Newsletter article

Currency Report - September 2013

A Croatian cricket team has recently been playing in the South Pacific Cook Islands. If that sounds improbable it is only fair to point out that the full name of the team is New Zealand Croatia. It is composed of New Zealand cricketers of Croatian origin. Surprisingly, cricket was first played in Croatia in the early nineteenth century, when it was introduced by British soldiers during the Napoleonic wars.

At the time, the currency circulating in the area would have been the gulden, the florin or the forint, depending where the money was minted. They were three words for what was effectively the common currency of the Austro-Hungarian empire. The gulden was far from the first Croatian currency and the kuna will not be the last; next on the list is the euro but it will be several years before the transition takes place.

Until then, the Hrvatska Naroda Banka will do its best to keep the kuna steady against the euro, a job that it has managed successfully for most of the last decade. The central bank does not publish its target for the euro/kuna exchange rate but it is assumed to be somewhere in the vicinity of 7.5. The average price over the last five years was 7.48, not a mile away from its 7.54 level at the time of writing.

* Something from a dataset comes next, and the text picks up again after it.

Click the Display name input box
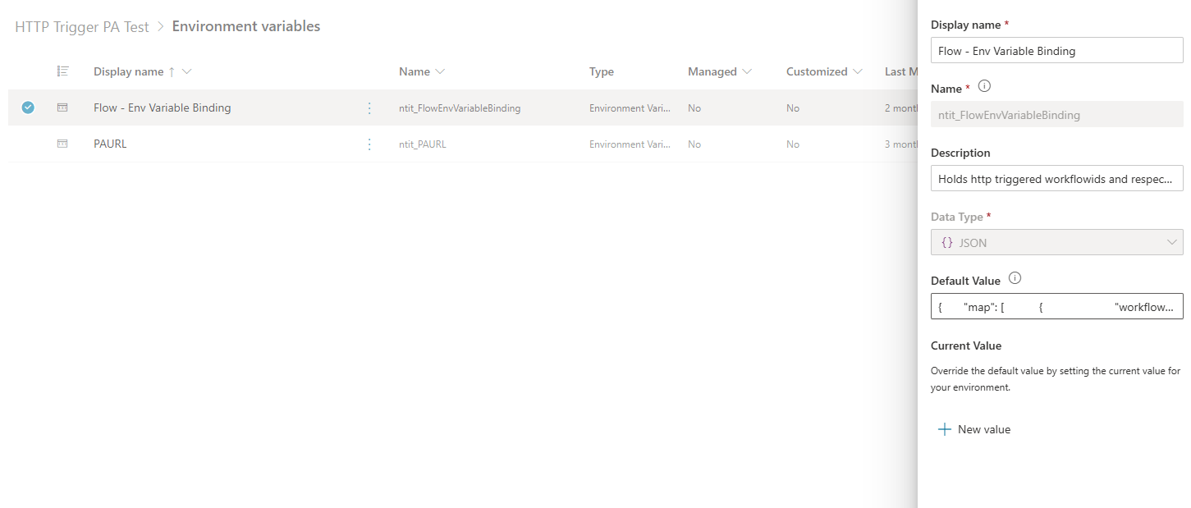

Coincidentally, sterling euro was trading concurrently at 1.1705, remarkably close to its own five-year average of 1.1711. Put the two together and you get a current sterling/kuna price of 8.83 and a five-year average of 9.0. By those measures the three currencies look closely-knit.

Since the end of January, when the pound found its feet again after six months of decline, it too has been fairly steady against the euro. It has covered a range mostly between €1.14 and €1.19, spending the bulk of its time in the top half of that band. It was up there again in the second half of August, having recovered from a bit of a battering in July.

And for once it was a case of the pound doing well rather than the euro doing badly. The single currency kept a low profile in August, with most of the movers and shakers on their summer holidays and no new crises or bailouts (though Greece may turn out to need a third rescue). Sterling, meanwhile, was turning in some respectable ecostats. The UK economy grow by a provisional 0.6% in the second quarter of 2013, twice the pace of Euroland's expansion. And the new Bank of England governor was showing himself to be less of a currency defeatist than he had been made out to be. Whilst he said he wanted to keep interest rates at their record low until unemployment had fallen below 7% (it is currently 7.8%) he also said the plan could be altered if inflation threatened to be above 2.5% in two years' time (it is currently 2.8%). Investors were pleased that the governor was still taking inflation seriously.

With recovery in the air not just in Britain but also in the eurozone, there is no reason to look for sterling/euro to break above or below its horizontal trend. For Brits in need of euro or kuna, either for a regular monthly transfer or for a capital investment, that means watching for the peaks and taking advantage of them to lock into advantageous rate.